Case law is not immune to the growing importance of tradition, and not only in the form of religious laws, as already mentioned. In the context of the «globalization» of the social sciences and humanities8 with its multiple consequences, there is a constant stream of books and textbook chapters that summarize the legal tradition of a field or present certain aspects of it. The «Hindu and Chinese legal traditions», for example, are sometimes reconstructed in what European observers would call «essentialist», in search of a «Hindu way» and «Chinese», just as Europeans have a long history of creating and affirming identities and drawing borders. The intensity of these othering practices fluctuates, with notable peaks in the 1930s, 50s and 80s, since the second half of the last century in terms of European legal integration and more recently in times of crisis. Which of these four types of rule enforcement predominates in a legal institution is influenced by the political system and legal tradition in which it operates. Common law systems appear to leave judges more room for creative interpretations of rules than Western European courts, which are more closely linked to legal texts and treaties (Damaska 1986). Nevertheless, judicial policy is conducted in civil courts such as the France (Lasser 1995), and common law judges in the United Kingdom tend to feel more closely tied to existing precedents than their counterparts in the United States – partly because American legal education encourages a more political way of arguing the law, and partly because the fragmentation of legislative power in the United States makes judges less likely to The «derogations» » of the legislature do as a judge. in parliamentary systems (Atiyah and Summers 1987, Damaska 1990). The Länder also offer creditors various legal protections. The rules govern whether creditors can immediately repossess assets if the debtor goes bankrupt, or must wait to see whether they can subordinate creditors` claims to those of other interests, give management more or less control in bankruptcy, etc. La Porta et al.

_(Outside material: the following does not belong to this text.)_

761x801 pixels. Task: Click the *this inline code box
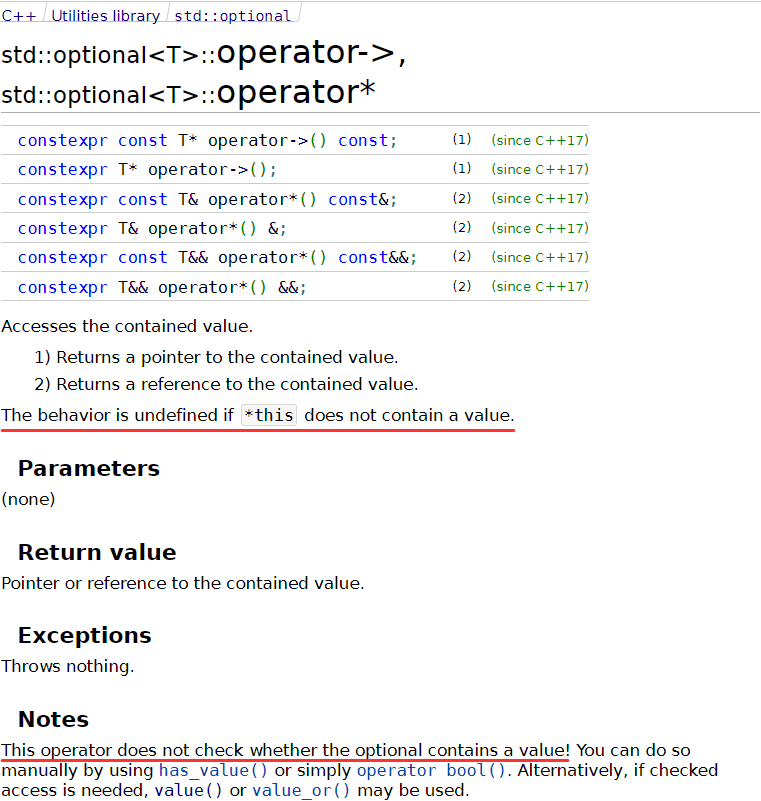(269, 415)
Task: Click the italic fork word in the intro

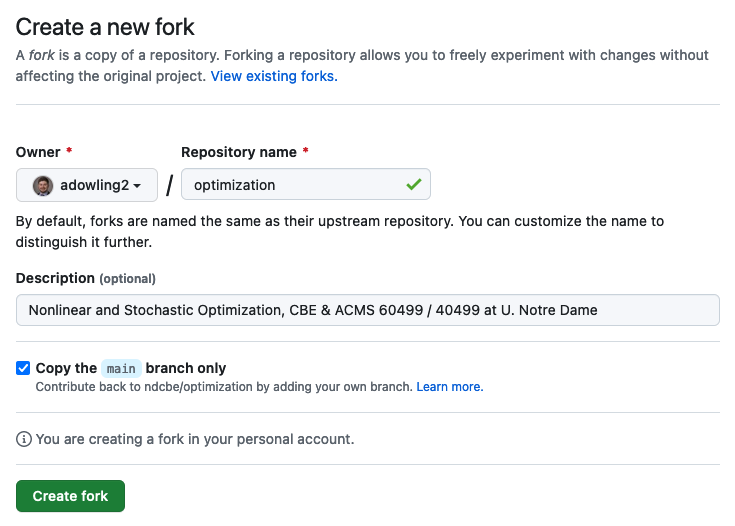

compiled an index of creditors` rights and again found large differences between countries, with common law countries offering the greatest protection. Glenn`s analysis convincingly shows, in my opinion, that there are no pure traditions and that hybridity is the rule. However, since hybridity is inherent in all legal traditions, I would also argue that hybridity cannot be used as an argument against claims such as Indigenous peoples, which are based on a normative history that, after all, is «never pure.» Glenn also points out that since legal traditions are constantly being reproduced and (re)interpreted, it all depends on the choices we make in the present. Thus, the authority we attribute to normative information, its persuasive character, comes from today, not from the past. It depends on how we evaluate the past today. However, our tradition imposes limits on these choices, preferences and options. In teaching and research on comparative law in the United States, scholars refer to considerations of geography, history, and legal culture as secondary criteria to legal traditions. This broadens the focus on the German and French examples by drawing attention to the Mediterranean, European, Latin American and East Asian legal systems (Merryman et al. 1994). Even in the late twentieth century, the tripartite division of David`s family, including socialist law and other categories for East Asia and sub-Saharan Africa, still seemed to have considerable validity for certain research topics, such as the role and importance of advocacy in society (Clark 1999). Although there are many differences in the specific rules, there are two very broad approaches to litigation associated with the two dominant legal traditions: common law systems and civil law systems. The first is based on a model of adversity of the parties, with the arbitrator acting as an arbitrator; The parties and their representatives primarily control the course and process of the dispute, whereby the arbitrator receives what is offered and renders a decision based on what the parties submit.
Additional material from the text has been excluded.